Sending alerts via snmp traps not working


#1

I’m trying to send alerts using snmp traps to a another monitoring tool (check_mk), after configuring the alert to send snmp trap and add it to a profile (in my case it’s monitoring Openshift), I can see the alert event in /miq_policy/log , but the snmp traps doesn’t arrive to my server.
I’m monitoring the cloudforms server with tcpdump and no snmp trap is going out.


#2

I’m not sure if this is available without a Red Hat login, but here is an old-but-useful document describing how to setup SNMP traps with the old ManageIQ EVM 4.x product. I think most of it is still applicable now.

pemcg


#3

Many thanks! I’ve followed the pdf (I had it), but I don’t get any messages.
I’m trying also with the email notifications, and it works for the test of email, but I cannot get any alert notifications, maybe I don’t get how to configure an alert for Openshift


#4

Hi.

  • Which manageiq version are you running?
  • Which openshift entity you’re trying to alert on, and on what condition? [Note confusing “Host / Node” which is UI name for hosts in virtual machines world vs “Node” which is container node :frowning: ]

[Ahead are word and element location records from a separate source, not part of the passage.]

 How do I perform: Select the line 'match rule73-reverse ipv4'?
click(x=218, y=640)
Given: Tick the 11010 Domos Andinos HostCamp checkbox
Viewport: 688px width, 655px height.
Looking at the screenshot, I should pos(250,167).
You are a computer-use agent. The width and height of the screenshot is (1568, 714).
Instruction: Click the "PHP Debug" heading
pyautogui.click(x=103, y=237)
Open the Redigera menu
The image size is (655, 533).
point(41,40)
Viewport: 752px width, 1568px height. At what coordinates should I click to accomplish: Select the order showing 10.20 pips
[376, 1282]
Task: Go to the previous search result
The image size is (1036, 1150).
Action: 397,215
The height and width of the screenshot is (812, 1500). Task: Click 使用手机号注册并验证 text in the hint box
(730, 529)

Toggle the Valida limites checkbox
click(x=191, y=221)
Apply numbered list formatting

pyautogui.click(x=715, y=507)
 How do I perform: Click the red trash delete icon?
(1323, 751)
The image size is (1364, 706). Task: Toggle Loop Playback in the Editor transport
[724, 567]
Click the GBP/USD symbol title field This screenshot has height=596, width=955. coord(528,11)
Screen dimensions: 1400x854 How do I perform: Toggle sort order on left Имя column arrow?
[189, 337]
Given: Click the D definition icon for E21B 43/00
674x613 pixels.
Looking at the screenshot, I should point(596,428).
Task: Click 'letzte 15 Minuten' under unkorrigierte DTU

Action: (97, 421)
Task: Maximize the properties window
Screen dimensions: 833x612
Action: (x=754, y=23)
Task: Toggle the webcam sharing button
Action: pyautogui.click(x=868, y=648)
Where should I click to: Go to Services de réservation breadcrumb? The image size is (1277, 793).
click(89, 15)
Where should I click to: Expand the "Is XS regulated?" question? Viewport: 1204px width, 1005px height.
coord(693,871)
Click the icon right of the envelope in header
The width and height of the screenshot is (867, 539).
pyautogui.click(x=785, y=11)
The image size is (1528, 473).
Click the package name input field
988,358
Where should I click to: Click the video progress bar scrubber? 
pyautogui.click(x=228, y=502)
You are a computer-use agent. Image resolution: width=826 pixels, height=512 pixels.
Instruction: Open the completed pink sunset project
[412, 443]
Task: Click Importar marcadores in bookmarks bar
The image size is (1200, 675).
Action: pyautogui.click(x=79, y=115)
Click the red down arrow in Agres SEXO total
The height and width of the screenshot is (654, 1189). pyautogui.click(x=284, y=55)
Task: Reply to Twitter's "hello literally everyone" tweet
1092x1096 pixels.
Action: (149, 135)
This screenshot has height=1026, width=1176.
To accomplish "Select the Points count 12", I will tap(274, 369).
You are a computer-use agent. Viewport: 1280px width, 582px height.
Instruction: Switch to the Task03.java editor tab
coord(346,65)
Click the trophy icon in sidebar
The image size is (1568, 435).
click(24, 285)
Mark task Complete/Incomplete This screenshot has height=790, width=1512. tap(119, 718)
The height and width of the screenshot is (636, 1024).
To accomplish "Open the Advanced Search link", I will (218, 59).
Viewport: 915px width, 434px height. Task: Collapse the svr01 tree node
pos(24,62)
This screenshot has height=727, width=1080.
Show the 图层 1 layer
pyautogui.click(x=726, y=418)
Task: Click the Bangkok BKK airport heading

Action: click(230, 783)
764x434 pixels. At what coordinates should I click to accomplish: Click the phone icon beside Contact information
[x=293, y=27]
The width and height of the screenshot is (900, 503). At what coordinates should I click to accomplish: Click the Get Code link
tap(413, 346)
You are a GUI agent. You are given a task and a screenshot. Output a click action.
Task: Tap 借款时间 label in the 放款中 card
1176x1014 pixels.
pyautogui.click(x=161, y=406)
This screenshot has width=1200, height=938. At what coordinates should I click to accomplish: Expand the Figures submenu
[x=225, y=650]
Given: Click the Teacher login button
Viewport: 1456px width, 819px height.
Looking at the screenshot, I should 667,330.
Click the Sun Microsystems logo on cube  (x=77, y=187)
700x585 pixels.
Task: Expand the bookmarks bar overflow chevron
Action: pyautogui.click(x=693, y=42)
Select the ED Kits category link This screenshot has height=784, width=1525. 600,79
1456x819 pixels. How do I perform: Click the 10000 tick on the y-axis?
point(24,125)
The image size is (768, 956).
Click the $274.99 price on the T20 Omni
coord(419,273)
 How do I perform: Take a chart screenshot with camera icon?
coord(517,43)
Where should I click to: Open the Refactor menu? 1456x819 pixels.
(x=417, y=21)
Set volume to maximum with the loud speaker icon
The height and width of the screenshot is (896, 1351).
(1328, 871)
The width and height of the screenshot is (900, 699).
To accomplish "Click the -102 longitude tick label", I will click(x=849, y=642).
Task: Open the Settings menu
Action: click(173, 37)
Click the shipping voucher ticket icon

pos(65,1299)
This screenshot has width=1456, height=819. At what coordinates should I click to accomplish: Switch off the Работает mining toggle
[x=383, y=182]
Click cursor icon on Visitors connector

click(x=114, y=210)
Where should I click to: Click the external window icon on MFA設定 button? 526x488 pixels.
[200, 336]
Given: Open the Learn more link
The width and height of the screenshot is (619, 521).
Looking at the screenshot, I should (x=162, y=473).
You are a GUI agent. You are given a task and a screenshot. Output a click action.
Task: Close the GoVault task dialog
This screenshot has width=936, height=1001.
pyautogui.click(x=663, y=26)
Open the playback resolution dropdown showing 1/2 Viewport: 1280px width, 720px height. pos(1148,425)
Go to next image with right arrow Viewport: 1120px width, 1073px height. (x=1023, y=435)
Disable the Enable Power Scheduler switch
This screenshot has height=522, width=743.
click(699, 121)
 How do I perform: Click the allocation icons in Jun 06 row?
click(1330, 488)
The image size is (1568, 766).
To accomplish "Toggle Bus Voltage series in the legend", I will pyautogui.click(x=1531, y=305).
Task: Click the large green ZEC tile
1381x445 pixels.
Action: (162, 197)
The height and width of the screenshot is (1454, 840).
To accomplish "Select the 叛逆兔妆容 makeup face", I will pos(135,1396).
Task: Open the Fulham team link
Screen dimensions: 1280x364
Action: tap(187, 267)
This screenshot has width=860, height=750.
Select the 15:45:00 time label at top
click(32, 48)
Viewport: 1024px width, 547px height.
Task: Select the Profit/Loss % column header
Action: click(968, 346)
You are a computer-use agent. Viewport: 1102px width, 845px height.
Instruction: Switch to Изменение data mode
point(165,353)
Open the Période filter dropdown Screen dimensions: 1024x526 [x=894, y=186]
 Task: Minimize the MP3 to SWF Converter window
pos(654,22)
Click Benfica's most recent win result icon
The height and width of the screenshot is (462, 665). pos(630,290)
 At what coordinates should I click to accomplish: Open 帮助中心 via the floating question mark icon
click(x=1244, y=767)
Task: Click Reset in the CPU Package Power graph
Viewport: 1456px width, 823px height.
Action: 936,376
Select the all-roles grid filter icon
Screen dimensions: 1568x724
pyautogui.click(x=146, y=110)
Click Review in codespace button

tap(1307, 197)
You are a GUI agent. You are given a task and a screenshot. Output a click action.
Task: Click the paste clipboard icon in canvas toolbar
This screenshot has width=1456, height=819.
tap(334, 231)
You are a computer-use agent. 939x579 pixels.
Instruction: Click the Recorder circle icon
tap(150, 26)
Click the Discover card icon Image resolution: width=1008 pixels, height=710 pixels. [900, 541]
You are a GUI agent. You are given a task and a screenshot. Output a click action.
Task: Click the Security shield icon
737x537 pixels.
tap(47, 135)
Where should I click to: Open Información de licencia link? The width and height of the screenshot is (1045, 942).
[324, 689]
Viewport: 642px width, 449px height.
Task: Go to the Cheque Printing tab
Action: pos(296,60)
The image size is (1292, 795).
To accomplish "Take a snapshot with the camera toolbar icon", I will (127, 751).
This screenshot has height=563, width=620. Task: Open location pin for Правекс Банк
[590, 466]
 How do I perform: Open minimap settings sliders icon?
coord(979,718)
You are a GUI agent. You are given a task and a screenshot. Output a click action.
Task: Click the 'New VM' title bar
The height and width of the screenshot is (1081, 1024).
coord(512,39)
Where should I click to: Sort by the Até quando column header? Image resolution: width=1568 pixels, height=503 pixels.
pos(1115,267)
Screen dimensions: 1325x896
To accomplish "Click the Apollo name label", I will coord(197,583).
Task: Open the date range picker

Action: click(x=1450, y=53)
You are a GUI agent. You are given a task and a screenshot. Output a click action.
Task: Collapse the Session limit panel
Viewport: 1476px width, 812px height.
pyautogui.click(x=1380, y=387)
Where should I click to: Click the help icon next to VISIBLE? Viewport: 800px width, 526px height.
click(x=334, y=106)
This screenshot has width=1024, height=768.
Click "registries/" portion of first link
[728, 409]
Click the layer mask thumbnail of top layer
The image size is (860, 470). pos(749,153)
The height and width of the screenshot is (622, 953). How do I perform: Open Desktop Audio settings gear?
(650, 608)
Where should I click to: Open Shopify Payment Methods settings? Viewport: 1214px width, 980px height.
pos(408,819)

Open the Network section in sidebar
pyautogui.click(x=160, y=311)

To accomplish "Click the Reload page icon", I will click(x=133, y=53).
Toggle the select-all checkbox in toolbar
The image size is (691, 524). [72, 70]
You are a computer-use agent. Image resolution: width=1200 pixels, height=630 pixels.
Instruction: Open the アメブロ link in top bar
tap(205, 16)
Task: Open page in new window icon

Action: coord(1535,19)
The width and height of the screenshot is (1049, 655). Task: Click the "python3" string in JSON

The bad news is we never made sure Alerts defined in UI work for containers. If they do it’s accidental :flushed:. Anyway if UI allows their creation and they don’t work, that’s a bug!

Also keep in mind that ManageIQ alerts are based on data from inventory refresh, and current container refresh speed might be too slow for monitoring needs… Do you have an “acceptable time from problem to alert”?

We’ve been working on defining and computing alerts in Hawkular (and now working on similar in Prometheus), and making ManageIQ pull those. This approach will scale better (and trigger much faster), but is WIP, isn’t yet documented or quite ready for consumption…

cc @moolitayer


#5

Sorry, I’m told this not precise, ignore this part.


#6

Hi,
I’m using the redhat version, cloudforms 4.5.
I’m testing the alerts with the “Container Operation: Replicator Successfully Created Pod”, the condition example i used is:

Provider.Management Events : Container Name CONTAINS “example”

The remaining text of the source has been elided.